"""

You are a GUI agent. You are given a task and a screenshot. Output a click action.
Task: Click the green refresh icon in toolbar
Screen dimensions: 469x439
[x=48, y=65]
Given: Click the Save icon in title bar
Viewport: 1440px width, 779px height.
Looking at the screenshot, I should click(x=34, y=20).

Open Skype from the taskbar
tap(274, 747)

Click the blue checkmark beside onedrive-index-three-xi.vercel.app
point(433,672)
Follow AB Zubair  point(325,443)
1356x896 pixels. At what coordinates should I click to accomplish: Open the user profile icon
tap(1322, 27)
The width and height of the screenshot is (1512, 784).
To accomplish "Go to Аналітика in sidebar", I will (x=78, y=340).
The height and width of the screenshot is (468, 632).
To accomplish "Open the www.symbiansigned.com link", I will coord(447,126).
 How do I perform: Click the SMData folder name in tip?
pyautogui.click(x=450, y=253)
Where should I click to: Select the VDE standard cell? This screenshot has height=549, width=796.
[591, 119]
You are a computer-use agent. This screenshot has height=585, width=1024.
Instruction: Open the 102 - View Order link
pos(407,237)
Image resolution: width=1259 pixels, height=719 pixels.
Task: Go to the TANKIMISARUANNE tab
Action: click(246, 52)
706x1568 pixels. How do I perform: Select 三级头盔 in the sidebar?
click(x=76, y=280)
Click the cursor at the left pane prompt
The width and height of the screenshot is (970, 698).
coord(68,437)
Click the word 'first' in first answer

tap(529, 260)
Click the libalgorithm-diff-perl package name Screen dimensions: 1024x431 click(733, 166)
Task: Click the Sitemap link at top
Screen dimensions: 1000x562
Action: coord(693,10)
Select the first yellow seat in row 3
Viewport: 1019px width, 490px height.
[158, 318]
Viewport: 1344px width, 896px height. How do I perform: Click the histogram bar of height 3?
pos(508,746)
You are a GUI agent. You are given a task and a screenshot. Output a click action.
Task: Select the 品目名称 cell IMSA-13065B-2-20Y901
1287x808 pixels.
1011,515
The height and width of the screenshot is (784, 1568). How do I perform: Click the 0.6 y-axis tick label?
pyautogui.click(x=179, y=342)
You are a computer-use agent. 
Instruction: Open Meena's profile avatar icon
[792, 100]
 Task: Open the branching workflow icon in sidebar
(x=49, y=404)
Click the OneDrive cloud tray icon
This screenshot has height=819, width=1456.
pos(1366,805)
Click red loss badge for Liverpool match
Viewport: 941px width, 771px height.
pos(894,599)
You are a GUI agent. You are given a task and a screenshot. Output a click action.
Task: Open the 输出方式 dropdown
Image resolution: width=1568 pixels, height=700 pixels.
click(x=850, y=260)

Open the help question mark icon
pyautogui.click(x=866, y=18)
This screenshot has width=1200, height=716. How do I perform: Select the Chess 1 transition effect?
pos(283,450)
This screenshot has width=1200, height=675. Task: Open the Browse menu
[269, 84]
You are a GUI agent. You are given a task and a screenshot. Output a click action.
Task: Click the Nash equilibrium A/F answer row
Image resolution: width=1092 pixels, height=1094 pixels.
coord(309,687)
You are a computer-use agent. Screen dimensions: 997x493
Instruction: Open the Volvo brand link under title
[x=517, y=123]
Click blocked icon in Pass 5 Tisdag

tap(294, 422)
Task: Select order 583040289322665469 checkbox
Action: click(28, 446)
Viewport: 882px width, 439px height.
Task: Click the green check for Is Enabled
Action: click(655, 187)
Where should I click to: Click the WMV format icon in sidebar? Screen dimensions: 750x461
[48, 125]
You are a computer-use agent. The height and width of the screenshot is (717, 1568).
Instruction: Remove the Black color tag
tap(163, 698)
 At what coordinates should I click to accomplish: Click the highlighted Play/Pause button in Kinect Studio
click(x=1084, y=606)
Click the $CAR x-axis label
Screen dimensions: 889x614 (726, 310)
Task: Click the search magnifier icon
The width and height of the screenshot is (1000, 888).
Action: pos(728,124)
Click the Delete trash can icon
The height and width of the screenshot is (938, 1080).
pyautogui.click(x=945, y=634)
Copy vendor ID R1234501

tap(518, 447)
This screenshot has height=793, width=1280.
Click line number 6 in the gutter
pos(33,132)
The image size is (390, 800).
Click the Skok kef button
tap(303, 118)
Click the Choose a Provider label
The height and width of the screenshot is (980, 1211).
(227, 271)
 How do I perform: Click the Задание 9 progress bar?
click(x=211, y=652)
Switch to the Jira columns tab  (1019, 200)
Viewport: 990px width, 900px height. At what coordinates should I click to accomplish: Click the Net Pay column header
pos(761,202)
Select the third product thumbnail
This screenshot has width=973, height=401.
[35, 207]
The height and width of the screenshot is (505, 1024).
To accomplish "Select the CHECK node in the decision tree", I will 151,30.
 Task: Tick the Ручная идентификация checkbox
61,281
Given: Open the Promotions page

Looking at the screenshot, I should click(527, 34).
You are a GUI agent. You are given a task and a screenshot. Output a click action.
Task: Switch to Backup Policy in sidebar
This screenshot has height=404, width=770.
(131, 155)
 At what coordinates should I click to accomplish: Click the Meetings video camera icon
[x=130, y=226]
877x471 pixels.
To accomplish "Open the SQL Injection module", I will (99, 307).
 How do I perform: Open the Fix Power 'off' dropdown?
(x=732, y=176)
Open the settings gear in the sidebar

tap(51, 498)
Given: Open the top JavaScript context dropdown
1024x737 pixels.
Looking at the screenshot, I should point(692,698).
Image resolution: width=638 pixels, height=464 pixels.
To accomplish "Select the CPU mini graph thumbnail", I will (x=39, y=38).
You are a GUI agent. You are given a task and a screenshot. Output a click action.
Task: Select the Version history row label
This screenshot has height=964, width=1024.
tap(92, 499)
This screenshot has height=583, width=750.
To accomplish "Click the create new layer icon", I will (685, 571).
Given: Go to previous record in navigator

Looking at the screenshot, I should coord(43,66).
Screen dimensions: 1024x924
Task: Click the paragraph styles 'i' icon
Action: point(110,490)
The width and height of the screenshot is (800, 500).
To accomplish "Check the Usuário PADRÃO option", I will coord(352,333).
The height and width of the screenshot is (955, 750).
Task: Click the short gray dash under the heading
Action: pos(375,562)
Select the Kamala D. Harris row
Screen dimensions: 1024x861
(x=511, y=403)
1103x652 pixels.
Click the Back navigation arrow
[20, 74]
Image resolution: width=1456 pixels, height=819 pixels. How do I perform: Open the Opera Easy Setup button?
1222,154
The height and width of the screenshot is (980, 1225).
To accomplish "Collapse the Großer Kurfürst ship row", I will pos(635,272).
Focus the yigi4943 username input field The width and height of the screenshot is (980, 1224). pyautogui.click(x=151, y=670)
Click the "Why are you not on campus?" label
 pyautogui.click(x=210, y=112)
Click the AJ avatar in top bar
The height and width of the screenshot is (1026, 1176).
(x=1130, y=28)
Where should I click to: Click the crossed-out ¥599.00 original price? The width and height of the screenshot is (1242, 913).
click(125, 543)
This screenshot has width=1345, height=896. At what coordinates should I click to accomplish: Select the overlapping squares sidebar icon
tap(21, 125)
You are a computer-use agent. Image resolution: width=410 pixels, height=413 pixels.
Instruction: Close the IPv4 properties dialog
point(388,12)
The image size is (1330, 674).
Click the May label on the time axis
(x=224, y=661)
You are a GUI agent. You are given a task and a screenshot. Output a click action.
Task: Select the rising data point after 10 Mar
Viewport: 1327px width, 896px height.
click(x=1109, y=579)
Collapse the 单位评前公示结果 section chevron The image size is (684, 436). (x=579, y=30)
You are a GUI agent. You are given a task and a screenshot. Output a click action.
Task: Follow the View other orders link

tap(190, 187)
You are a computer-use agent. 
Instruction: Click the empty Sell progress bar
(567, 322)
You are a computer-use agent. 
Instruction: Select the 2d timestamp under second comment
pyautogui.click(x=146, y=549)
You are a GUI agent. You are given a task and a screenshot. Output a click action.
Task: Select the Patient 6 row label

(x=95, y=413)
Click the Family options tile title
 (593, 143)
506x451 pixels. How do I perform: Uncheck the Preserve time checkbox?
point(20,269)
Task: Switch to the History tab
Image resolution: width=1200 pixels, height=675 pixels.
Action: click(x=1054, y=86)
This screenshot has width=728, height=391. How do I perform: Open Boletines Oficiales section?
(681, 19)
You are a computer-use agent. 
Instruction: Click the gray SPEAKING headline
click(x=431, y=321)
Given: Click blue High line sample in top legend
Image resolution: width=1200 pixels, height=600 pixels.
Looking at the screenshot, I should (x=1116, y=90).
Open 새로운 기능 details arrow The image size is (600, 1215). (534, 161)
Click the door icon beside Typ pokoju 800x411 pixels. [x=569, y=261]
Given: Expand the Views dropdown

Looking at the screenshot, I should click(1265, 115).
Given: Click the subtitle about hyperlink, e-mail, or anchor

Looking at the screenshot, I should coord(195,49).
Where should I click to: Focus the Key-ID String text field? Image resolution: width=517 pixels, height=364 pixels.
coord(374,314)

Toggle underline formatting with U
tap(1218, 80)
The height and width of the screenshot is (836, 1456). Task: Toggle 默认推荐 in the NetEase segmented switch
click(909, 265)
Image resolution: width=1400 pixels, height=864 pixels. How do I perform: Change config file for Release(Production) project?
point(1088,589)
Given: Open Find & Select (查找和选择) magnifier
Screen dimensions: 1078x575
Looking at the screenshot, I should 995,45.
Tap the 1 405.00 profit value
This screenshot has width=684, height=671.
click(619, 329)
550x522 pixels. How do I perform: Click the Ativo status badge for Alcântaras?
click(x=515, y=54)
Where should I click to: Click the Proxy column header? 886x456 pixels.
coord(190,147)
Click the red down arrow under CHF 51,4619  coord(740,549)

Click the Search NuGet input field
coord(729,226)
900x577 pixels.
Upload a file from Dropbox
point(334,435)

"""

### What is required
Gather every line of the listing above that contains the string "button", matching case exactly.

### Full answer
 At what coordinates should I click to accomplish: Click the highlighted Play/Pause button in Kinect Studio
Click the Skok kef button
Image resolution: width=1456 pixels, height=819 pixels. How do I perform: Open the Opera Easy Setup button?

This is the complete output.